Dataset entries
┌────────

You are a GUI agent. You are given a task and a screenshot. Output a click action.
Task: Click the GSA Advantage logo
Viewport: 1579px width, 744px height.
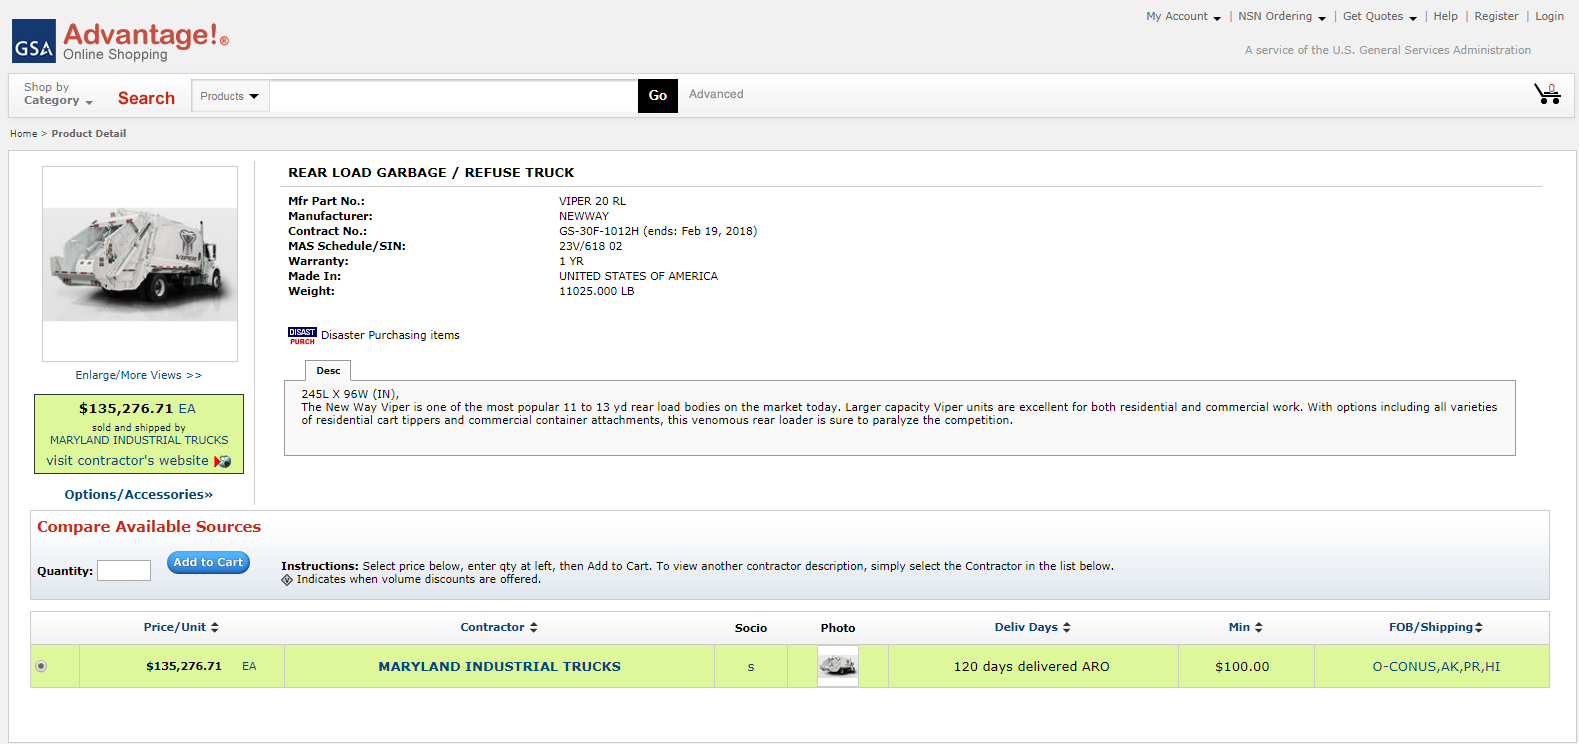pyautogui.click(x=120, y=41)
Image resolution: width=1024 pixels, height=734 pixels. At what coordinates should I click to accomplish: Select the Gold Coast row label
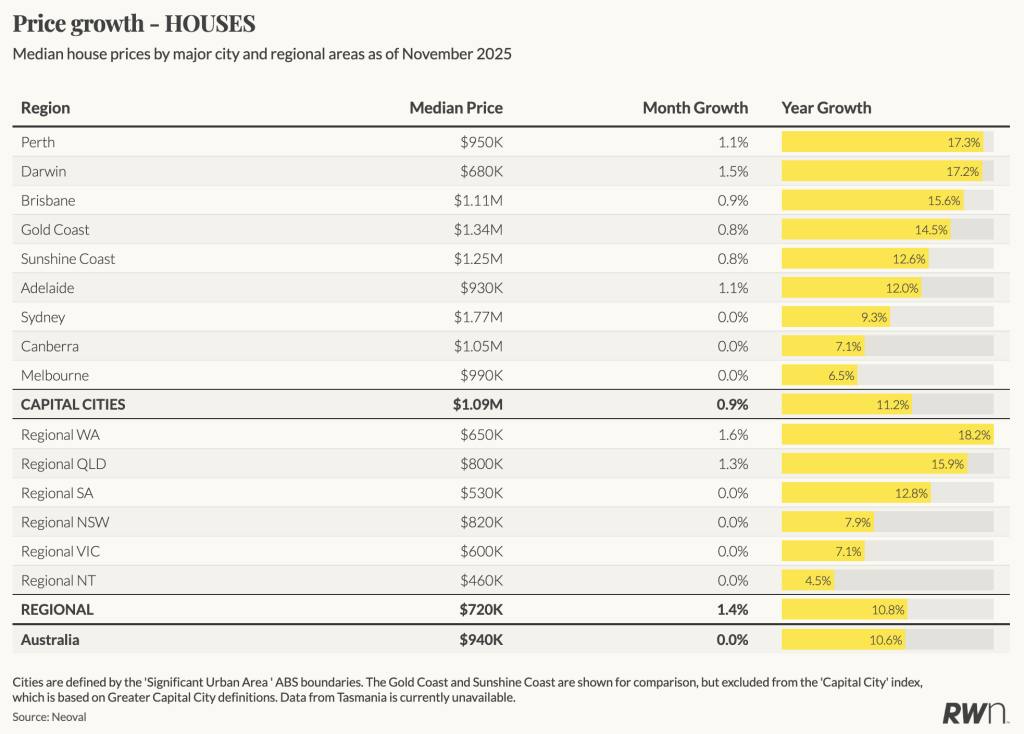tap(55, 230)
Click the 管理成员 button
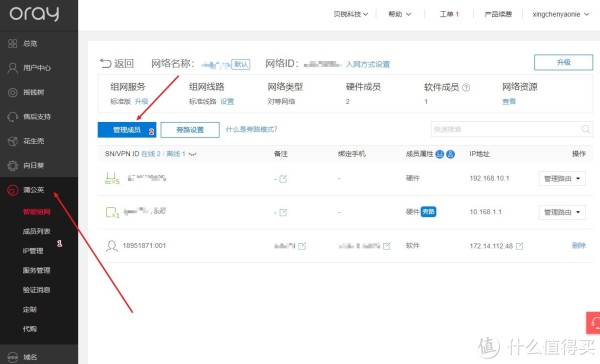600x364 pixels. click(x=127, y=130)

└────────

» **Prompt**
Return the lines from the one containing "Image resolution: width=1024" through the last line of the records, both included, exactly as written and with no pictures.

» **Answer space**
Image resolution: width=1024 pixels, height=734 pixels. At what coordinates should I click to accomplish: Select the Gold Coast row label
tap(55, 230)
Click the 管理成员 button
600x364 pixels. click(x=127, y=130)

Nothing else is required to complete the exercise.